There is also a code fix for this problem. Change the code above to:
if (splitQueryCollectionContext.Parent is TIncludingEntity entity)
{
while (dataReaderContext.HasNext ?? await dbDataReader.ReadAsync(queryContext.CancellationToken).ConfigureAwait(false))
{
if (!CompareIdentifiers(
identifierValueComparers,
splitQueryCollectionContext.ParentIdentifier, childIdentifier(queryContext, dbDataReader))
&& !dbDataReader.HasRows
)
{
dataReaderContext.HasNext = true;
return;
}
and the problem goes away. Instead of bailing when we hit an ID that doesn't match, we also check if there are more rows. I don't think there are a ton of downsides to this fix, as the overall query should keep us from consuming too many rows that don't have parents.
I'd be happy to put up a PR with the code fix (assuming there aren't any unknown side effects).
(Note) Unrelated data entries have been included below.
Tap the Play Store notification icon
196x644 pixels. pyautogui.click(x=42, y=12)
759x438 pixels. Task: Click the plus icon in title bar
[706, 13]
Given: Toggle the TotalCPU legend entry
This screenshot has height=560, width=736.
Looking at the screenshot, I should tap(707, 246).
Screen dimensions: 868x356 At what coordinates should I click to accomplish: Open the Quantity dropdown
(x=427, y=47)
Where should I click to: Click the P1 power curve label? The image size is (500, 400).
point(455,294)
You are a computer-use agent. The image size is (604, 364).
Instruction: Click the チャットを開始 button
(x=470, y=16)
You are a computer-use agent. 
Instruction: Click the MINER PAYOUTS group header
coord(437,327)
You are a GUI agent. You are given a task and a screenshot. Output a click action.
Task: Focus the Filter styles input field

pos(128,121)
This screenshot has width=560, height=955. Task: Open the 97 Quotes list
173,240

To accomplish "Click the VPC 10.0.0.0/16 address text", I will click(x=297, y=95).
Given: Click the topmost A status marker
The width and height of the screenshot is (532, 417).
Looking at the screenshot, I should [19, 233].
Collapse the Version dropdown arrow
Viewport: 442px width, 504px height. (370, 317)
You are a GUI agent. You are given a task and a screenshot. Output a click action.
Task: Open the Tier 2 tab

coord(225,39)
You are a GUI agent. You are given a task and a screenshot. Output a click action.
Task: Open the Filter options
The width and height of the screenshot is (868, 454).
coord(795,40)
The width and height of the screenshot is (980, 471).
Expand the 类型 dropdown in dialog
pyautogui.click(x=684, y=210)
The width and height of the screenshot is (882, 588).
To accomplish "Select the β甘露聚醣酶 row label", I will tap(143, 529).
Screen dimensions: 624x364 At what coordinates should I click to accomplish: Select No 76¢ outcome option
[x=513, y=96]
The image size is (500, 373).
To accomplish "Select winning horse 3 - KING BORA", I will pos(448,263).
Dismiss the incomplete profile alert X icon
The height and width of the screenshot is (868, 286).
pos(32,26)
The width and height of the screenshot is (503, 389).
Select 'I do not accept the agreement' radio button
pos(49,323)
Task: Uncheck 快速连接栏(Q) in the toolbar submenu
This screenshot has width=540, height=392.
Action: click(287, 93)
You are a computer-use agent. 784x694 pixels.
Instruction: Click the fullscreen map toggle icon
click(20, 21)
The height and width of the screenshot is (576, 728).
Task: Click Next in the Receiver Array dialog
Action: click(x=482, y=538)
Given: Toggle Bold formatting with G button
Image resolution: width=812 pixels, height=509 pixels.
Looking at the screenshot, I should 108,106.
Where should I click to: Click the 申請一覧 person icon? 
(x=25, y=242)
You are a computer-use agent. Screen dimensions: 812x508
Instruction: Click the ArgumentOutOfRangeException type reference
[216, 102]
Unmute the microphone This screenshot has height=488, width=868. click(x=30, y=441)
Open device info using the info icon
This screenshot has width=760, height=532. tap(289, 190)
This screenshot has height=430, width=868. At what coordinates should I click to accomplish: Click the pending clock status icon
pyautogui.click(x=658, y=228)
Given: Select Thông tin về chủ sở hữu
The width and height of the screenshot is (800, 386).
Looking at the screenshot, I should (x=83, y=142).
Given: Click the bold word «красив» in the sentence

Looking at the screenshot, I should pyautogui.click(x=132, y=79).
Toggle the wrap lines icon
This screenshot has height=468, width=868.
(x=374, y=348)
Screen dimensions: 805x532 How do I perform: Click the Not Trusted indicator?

The ordering fix may also be tractable, but I haven't tried it.
anyone know if https://learn.microsoft.com/en-us/ef/core/what-is-new/ef-core-10.0/whatsnew#more-consistent-ordering-for-split-queries would fix this issue?
@devony I suspect that a lot of people are indeed ending up here because of the problem that's fixed in EF 10 by #26808; but there seems to be something else above that may not be addressed by it, further investigation still needs to be done.